As it stands today, with only mutable strings, it is not possible to author such classes. A class attribute, or a once function, is open for modification by an unruly client, where it be accidental through a missing clone of a STRING, using twin, or through naivety. Either way, it's dangerous!

Suggestions to Implementation

There are a number of factors to consider before deciding on a implementation choice for immutable string. First and probably most importantly is compatibility. Compatibility raises concerns regarding the assignment of a mutable string to an immutable string, vice-versa and even back again.


ms1: STRING_8
ms2: STRING_8
ms1 := "Hello World"
is1 := ms
ms2 := is1
Result := ms1 ~ ms2

In pseudo form this outlines the assignment of a constant string to an mutable string reference ms1. ms1 is assigned to the immutable string im1. The immutable string is then assigned back to ms2. What's the outcome of Result? Are ms1 and ms2 the same reference? I would hope not.

If fact an immutable string should probably never implicitly convert to a mutable string. Instead an explicit call to a as_string_8 or as_string_32 will have to be used.

Conformance or Conversion

It has been mentioned that maybe a immutable string should conform to a mutable string, for optimization purposes. Respecting the possible choice for conformance it does not seem coherent that a mutable string is actually a specialize immutable string?! In addition, with conformance the possibility to attempting a reverse assignment is possible, raising issues as outlines in the beginning of this section.

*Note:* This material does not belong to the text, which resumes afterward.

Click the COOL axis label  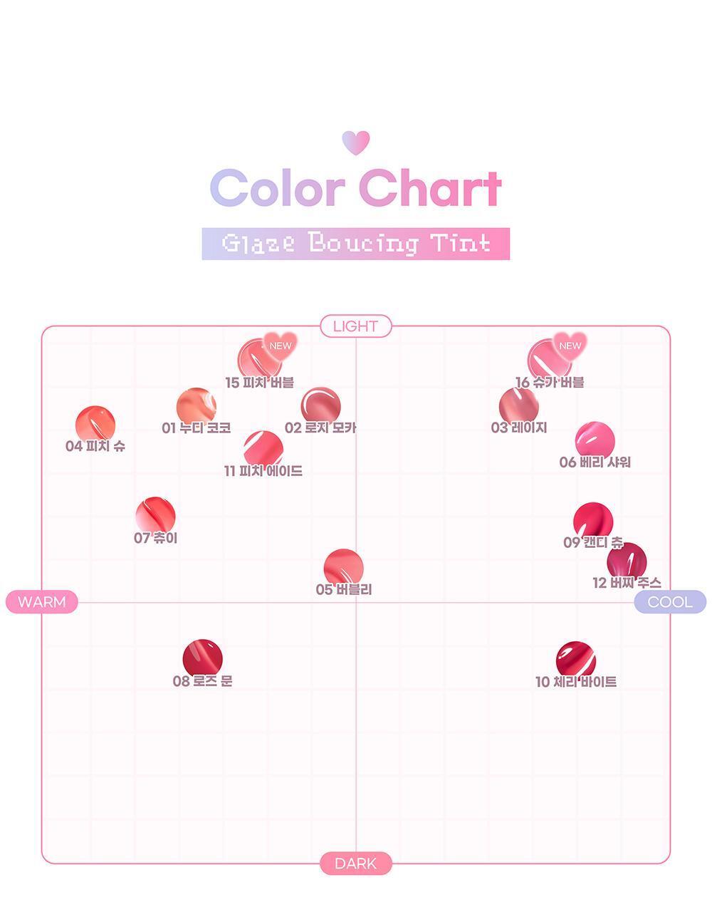coord(669,602)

The alternative to conformance would be to use an implicit conversion routines to convert the mutable string to an immutable one, on assignment or a pass through to an immutable string. Conversion, personally, seems the most correct route to follow. With conformance it would be entirely possible to to reverse assign a immutable string to a mutable string, rendering any immutable client interface ineffective at preventing external modification.

Using Conversion

As stated conversion seems to be the winner. In discussing this with others at Eiffel Software it seems the vote is unanimous that conversion is the best option after all things considered. The road to using conversion as a mean to interop between strings is not a clear one. There are problems that need to be overcome.


The mutable versions of the STRING class should convert to and cache a immutable variant of a string, upon an initial request. Once the mutable string's content is modified the cached immutable string is to invalidated. The next request to convert the mutable string to an immutable variant would yield a new immutable string reference.


With a non-conforming implementation the issue of testing equality has to be addressed. With

is_equal (other: like current)

changing to

is_equal (other: ANY)

any implict conversion is going to be thwarted.

A Common Ancestor

Just as STRING_GENERAL is available now a more abstract implementation is required to implement the features available in all string variants. That is mutable, immutable and 8 and 32 bit versions of each. In the interest of backwards compatibility the use of STRING_GENERAL is not a viable solution. A proposed ABSTRACT_STRING will instead be put forth for a real general purpose string class.

ABSTRACT_STRING will contain a number of the routines moved up STRING_GENERAL and STRING_GENERAL will hence forth derived ABSTRACT_STRING. The routines that will not be resident in ABSTRACT_STRING will be anything pertaining to mutating the internal representation.